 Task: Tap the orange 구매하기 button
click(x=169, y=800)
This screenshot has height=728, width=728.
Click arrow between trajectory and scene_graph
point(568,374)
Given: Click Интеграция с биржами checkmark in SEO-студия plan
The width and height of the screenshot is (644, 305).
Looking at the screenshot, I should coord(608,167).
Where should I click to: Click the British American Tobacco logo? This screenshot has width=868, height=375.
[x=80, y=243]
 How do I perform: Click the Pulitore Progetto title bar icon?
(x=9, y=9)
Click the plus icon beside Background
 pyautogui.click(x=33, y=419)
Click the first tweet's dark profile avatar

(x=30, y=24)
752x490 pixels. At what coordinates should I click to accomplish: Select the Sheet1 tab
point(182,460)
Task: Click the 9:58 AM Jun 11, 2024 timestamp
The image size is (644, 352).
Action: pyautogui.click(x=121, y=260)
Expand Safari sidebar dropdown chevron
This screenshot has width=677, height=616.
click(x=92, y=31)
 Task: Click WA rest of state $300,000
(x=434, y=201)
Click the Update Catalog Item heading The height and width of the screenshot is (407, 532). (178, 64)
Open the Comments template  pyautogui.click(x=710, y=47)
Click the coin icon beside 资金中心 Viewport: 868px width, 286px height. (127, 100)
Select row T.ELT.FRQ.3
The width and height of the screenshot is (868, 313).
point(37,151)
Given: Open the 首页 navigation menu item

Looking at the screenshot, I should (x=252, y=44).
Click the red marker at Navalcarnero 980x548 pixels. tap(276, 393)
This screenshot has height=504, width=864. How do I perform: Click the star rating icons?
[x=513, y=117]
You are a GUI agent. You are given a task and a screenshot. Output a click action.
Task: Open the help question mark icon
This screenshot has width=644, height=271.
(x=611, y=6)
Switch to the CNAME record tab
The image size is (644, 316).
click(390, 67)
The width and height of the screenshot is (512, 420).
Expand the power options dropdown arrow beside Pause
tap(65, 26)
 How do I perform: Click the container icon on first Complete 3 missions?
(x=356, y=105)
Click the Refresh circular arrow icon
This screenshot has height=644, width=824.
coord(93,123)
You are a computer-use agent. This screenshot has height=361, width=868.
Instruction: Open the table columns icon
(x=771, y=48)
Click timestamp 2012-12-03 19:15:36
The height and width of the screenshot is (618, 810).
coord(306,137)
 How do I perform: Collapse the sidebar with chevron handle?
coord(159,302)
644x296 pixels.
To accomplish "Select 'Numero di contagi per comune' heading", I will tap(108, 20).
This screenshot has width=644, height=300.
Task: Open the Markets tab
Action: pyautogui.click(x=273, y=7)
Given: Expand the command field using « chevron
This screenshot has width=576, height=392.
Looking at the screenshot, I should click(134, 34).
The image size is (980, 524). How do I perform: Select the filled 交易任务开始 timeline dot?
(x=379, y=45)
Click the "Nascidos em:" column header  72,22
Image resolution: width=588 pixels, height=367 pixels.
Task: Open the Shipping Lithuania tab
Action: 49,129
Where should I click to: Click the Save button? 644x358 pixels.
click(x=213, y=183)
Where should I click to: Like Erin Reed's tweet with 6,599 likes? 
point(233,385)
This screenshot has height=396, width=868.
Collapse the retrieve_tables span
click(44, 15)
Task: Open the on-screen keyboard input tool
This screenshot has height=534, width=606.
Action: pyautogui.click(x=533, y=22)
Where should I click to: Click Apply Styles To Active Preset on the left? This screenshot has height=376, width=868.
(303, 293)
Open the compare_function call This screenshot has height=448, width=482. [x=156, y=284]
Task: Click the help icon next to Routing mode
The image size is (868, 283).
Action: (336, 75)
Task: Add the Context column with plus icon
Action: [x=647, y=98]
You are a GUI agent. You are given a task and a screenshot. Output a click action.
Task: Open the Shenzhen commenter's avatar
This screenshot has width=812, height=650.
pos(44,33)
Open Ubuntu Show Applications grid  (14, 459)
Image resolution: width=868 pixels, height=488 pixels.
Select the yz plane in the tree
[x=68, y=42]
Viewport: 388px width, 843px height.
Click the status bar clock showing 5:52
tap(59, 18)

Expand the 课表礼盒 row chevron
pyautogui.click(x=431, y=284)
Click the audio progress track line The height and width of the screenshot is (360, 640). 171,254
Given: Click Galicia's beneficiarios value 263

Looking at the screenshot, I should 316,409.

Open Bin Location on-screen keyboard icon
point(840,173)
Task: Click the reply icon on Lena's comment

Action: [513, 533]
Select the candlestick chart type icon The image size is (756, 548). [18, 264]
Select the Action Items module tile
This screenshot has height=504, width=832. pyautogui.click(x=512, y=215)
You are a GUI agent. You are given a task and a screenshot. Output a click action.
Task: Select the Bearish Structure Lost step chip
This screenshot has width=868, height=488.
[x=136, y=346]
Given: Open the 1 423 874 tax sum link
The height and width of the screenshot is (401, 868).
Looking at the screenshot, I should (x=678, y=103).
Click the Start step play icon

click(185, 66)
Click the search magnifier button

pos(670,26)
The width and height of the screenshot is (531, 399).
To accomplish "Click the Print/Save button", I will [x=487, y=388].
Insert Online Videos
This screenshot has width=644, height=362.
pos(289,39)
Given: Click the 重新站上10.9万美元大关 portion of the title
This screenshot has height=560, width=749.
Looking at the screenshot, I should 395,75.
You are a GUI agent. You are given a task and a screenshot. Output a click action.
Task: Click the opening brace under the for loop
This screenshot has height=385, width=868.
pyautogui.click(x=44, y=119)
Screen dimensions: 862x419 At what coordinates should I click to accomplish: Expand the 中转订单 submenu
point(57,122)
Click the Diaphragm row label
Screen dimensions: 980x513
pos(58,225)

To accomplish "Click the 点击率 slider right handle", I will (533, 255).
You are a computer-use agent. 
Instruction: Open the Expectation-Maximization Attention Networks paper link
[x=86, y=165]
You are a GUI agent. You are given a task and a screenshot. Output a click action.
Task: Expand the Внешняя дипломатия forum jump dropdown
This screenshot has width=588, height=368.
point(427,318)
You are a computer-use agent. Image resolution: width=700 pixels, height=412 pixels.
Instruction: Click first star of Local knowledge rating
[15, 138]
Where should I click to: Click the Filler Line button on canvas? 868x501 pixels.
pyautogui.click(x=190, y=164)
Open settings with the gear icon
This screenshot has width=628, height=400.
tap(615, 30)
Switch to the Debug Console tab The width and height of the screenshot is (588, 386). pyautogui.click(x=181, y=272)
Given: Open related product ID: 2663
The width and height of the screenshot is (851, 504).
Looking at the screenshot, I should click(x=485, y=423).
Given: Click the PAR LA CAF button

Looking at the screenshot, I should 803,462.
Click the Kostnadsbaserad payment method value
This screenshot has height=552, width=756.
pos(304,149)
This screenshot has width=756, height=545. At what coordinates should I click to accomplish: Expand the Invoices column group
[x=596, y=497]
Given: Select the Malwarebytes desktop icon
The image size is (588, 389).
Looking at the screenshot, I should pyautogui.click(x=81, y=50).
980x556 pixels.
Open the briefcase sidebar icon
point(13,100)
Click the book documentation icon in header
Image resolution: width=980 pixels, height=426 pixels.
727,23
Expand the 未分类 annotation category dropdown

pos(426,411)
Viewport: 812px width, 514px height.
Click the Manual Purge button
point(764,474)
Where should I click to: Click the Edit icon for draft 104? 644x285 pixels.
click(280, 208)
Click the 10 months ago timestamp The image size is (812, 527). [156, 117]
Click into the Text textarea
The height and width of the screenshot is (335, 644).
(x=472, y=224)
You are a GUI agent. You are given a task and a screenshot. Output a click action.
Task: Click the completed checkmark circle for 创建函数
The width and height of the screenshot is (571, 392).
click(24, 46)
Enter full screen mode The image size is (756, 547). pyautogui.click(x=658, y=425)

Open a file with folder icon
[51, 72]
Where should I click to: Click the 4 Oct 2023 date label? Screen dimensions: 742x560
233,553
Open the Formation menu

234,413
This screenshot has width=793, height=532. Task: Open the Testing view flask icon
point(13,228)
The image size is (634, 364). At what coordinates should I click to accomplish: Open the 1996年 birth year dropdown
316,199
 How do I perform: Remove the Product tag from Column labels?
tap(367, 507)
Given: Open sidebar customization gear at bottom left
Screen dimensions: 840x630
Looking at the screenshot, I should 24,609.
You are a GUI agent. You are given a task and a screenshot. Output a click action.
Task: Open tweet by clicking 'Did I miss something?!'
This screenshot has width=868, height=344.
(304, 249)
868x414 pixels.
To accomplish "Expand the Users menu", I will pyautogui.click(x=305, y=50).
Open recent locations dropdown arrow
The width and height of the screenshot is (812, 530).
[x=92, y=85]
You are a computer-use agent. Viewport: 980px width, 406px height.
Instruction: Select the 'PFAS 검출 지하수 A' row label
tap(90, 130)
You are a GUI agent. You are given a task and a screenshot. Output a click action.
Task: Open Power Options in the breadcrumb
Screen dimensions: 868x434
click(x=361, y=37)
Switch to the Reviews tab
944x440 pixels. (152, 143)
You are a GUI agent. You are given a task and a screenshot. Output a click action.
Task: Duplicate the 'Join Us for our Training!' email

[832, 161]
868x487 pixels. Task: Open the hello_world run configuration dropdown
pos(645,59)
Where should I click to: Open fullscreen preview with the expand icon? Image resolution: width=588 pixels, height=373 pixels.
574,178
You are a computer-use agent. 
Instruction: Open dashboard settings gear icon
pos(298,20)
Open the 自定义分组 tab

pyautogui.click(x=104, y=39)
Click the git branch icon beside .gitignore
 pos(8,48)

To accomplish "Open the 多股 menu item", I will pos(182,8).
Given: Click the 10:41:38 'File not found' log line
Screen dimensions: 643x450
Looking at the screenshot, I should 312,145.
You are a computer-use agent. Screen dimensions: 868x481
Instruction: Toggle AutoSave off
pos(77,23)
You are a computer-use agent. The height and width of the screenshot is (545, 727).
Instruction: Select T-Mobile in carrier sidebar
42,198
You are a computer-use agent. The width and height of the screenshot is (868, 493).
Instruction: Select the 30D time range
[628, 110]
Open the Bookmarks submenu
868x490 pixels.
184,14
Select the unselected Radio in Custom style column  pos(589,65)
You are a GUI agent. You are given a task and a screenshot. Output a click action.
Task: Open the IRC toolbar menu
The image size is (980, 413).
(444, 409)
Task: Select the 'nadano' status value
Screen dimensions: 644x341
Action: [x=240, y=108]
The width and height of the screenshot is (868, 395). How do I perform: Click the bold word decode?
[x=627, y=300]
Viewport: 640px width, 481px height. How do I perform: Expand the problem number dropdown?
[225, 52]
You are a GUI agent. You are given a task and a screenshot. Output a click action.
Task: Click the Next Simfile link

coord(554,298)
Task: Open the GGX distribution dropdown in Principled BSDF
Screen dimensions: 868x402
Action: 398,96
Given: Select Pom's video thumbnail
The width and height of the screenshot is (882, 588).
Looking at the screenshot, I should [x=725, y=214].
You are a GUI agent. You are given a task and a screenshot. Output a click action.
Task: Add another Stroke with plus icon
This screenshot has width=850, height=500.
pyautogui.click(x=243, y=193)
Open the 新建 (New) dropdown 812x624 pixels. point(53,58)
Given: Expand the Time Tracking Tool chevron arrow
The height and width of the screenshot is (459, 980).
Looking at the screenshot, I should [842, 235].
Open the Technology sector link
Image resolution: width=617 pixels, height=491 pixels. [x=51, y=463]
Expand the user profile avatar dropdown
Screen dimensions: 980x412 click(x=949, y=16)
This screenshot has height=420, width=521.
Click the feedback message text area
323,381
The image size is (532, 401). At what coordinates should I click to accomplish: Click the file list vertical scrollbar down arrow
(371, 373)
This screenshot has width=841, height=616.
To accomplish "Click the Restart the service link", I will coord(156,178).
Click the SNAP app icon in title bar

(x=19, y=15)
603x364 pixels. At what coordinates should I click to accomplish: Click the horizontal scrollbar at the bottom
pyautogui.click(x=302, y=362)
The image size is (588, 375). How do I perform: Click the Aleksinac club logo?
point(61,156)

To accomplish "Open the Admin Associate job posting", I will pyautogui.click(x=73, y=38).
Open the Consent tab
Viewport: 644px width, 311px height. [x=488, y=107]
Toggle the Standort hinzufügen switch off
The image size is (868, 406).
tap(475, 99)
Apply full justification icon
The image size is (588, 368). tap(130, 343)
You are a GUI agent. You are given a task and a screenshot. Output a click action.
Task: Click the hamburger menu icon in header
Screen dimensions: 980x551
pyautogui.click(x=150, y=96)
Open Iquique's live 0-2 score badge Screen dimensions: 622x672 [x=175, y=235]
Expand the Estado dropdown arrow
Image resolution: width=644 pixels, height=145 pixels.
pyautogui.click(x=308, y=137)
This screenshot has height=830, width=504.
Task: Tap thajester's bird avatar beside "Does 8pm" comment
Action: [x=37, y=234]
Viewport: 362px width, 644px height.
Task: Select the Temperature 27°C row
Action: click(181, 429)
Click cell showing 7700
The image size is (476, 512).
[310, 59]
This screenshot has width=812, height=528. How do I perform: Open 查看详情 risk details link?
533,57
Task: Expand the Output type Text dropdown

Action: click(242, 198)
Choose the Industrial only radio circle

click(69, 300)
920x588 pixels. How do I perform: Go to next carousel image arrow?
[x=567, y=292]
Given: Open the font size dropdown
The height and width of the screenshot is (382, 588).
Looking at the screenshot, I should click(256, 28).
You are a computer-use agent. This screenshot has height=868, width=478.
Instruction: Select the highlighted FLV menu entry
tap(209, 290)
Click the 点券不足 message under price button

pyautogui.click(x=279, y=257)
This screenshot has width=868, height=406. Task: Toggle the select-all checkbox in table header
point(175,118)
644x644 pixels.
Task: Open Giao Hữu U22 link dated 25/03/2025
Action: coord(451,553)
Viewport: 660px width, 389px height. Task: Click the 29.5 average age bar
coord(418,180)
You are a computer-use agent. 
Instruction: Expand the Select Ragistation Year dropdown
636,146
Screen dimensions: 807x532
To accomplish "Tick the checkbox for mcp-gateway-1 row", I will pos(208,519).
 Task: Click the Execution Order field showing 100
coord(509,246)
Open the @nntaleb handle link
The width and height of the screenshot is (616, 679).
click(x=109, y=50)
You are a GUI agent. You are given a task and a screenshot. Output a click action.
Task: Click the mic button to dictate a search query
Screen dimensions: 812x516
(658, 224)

INSTRUCTIONS TO FOLLOW: Find the lines in the data that include "computer", then copy each of them.

WORKED SOLUTION:
You are a computer-use agent. This screenshot has height=361, width=868.
You are a computer-use agent. 
You are a computer-use agent. Image resolution: width=700 pixels, height=412 pixels.
You are a computer-use agent. Viewport: 980px width, 406px height.
You are a computer-use agent. 
You are a computer-use agent. Screen dimensions: 868x481
You are a computer-use agent. The height and width of the screenshot is (545, 727).
You are a computer-use agent. The width and height of the screenshot is (868, 493).
You are a computer-use agent. This screenshot has height=868, width=478.
You are a computer-use agent. 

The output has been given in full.